Dans son livre « La Trêve », l’écrivain italien Primo Levi raconte son premier contact avec des soldats de l’Armée rouge le jour de la libération du centre de mise à mort d’Auschwitz-Birkenau. Alors prisonnier depuis février 1944 de Monowitz, l’un des trois camps de ce vaste complexe concentrationnaire, il se rend compte du malaise qui saisit ces hommes à la vue de ce lieu devenu depuis symbole de la barbarie nazie : « Ils ne nous saluaient pas, ne nous souriaient pas ; à leur pitié semblait s’ajouter un sentiment confus de gêne qui les oppressait, les rendait muets et enchaînait leurs regards à ce spectacle funèbre. »
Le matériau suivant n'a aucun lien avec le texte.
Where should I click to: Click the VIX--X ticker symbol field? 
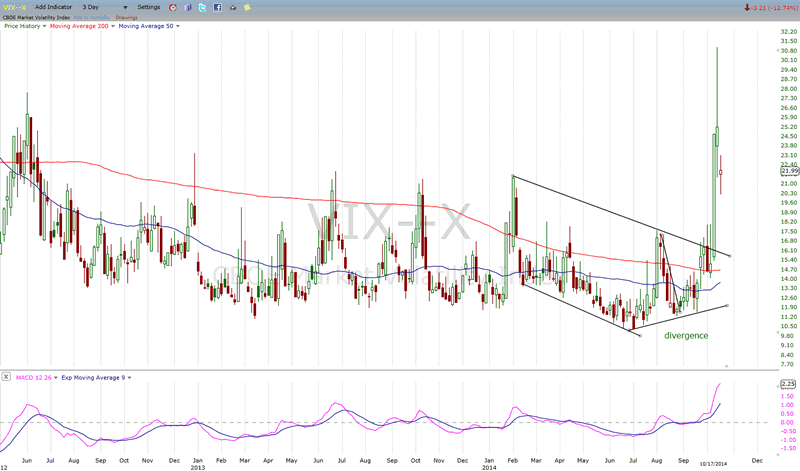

« La stupeur de ces gens-là »

Le 27 janvier 1945, ces soldats soviétiques font face à l’inimaginable. « Il s’agissait de contingents du premier front ukrainien. L’Armée rouge tombe un peu par hasard sur ce site. Entrer dans Auschwitz n’était pas un but de guerre. Il faut imaginer la stupeur de ces gens-là qui ont découvert les uns après les autres les camps de concentration », décrit l’historien Alexandre Bande.

Dans son dernier ouvrage « Auschwitz 1945 » (éd. Passés / Composés), ce spécialiste de la Shoah a essayé de comprendre ce qu’il s’est joué en cette journée historique et dans les semaines qui ont suivi. Alors que de nombreux livres s’attachent à décrire le fonctionnement d’Auschwitz-Birkenau avec notamment ses sélections et son processus d’extermination, Alexandre Bande s’est penché sur ce vide autour de sa libération : « Ce qu’il s’est passé sur ce site a tellement marqué les esprits que les historiens comme le grand public ou les témoins se sont davantage intéressés à ce qu’il s’est passé pendant plutôt qu’après. »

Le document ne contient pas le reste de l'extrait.